Home | University of Tehran | Faculty of Engineering | ECE Department | CIPCE | Contact Us
DataBase Research Group - University of Tehran


Last Updated on: 21/07/07 
Data Mining
Title: Mining for conceptual associations in unstructured and semi-structured text for reasoning with Human Plausible Reasoning.

Work by: Alireza Vazifeh Doust
Supervisor: Dr. Masoud Rahgozar
Advisor: Dr. Farhad Oroumchian
Team Members: None
Problem Definition, goal and Importance: [persian]

Using HPR is one of the common ideas in 'Question Answering' and 'Information Retrieval'. These systems do the conclusion by using the initially extracted relations from the documents in order to find the most related documents or answers. This conclusion is like the brain act when given the same initial relations. Experiences done using these systems have shown good results, but primary problem is that extraction of initial relations and knowledge existing in unstructured documents cannot easily be done automatically while the effectiveness of this method depends on amount and correctness of the initially gained information.

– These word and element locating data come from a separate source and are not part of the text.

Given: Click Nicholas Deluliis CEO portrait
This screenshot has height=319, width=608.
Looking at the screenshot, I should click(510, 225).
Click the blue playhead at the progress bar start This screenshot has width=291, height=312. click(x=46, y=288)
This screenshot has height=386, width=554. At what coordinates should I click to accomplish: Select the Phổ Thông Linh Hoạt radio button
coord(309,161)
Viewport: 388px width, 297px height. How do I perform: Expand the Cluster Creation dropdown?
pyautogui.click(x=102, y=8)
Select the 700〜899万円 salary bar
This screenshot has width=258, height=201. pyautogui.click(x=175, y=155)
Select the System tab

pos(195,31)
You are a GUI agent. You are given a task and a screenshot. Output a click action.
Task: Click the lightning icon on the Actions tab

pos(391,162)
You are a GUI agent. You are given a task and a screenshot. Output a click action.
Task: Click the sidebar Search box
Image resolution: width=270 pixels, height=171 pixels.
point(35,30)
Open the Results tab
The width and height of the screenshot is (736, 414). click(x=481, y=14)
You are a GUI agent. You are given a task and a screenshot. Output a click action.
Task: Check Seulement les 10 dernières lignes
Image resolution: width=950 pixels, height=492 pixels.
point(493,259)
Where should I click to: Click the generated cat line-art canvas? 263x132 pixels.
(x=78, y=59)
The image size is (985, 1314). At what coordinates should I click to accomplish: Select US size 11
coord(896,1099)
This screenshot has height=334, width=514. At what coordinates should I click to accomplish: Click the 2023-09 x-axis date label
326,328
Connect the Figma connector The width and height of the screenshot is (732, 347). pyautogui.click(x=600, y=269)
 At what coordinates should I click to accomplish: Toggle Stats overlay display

In this project we try to extract the relations between contexts of documents automatically, using data mining, NLP, and newer ideas like using topological relations. In this level just information is extracted. Using HPR for extracting knowledge is another goal for us. Then the collection of extracted information and knowledge will be the input for QA and IR systems based on HPR, and change in quality of retrieved knowledge in each of these systems will be analyzed.

This conceptual view to information which is beyond the document retrieval boundaries has a high importance in our world fully loaded with information.
It is very obvious that we need to give the machines capability of understating the context, to help human to find out what he really needs and what he doesn't need.

Approach:

This project has three primary goals:
 1. Introducing methods for extracting meaningful relations from the text and analyzing them.
 2. Using relations extracted from IR and QA systems and check the performance of our methods with and without them.
 3. Introducing methods for guessing the reliability of the extracted relations.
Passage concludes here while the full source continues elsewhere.